It does specifically particularly relate to the use of small arms and light weapons which, as you know, are included in the treaty under the scope. The aim of the ATT is to ultimately reduce the number of illicit weapons in circulation by first regulating the licit trade. One reason it came into being is that there have been efforts by the UN and by many countries to tackle the illicit trade, for example, through the UN program of action on the illicit trade of weapons; however, most weapons, 99% of weapons, begin in the licit trade.
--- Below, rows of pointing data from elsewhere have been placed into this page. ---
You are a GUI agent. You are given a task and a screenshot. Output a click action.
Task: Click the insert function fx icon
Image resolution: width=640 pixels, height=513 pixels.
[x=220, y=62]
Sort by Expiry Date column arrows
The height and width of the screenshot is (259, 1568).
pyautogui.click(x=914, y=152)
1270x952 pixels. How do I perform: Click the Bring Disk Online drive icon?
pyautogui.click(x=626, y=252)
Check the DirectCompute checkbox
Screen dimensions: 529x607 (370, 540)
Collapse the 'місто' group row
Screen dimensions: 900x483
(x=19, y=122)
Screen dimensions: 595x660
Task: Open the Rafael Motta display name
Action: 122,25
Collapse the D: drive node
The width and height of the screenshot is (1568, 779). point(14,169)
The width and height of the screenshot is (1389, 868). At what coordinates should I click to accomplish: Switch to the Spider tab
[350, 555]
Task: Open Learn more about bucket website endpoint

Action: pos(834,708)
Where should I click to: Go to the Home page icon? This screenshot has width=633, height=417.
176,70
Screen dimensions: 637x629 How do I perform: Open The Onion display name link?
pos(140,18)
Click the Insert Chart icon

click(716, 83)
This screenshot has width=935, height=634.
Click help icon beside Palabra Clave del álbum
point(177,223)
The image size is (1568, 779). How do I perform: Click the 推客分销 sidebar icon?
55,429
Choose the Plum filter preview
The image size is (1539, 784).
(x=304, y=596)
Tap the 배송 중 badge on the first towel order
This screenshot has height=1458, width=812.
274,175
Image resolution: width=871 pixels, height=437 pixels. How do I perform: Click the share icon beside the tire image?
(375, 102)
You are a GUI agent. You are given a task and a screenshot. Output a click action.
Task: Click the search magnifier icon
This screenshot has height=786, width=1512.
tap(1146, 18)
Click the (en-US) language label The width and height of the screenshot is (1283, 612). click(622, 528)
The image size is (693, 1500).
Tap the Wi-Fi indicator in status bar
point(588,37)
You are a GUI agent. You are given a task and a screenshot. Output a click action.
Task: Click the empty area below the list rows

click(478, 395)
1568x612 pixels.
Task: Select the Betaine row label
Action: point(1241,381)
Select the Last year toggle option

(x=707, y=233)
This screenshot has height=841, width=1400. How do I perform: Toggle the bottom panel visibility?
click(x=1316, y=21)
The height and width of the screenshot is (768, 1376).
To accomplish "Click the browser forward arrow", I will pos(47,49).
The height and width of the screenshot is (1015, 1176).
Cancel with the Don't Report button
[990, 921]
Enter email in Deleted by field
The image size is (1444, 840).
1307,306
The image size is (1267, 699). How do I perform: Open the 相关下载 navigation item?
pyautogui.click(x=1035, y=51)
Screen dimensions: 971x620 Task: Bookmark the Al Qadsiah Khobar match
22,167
There's this huge grey area between the licit trade and the illicit trade. Unless you're effectively regulating and controlling the licit trade, you have no really effective means of preventing the large number of weapons that end up in the illicit trade. One purpose of the ATT is that, ultimately, if effectively implemented by a wide number of countries, we should see fewer weapons in the illicit trade, which will also contribute to a reduction in gender-based violence and violence against women and children.
The language of gender-based violence is important because gender-based violence, of course, could be violence that is specifically targeted at women and girls because of their gender. It can also be violence that's specifically targeted at men and boys because of their gender. In the implementation of the treaty, we're encouraging governments to develop guidelines. Indeed, we're doing work ourselves to support governments in the development of guidelines and indicators you would be looking at if you were making a risk assessment of an application for an arms transfer of what a risk of gender-based violence might look like to help guide and support officials in adequately taking that decision. It would be a range of publicly available human rights and humanitarian information as well as many other topical reports that might exist on a particular destination.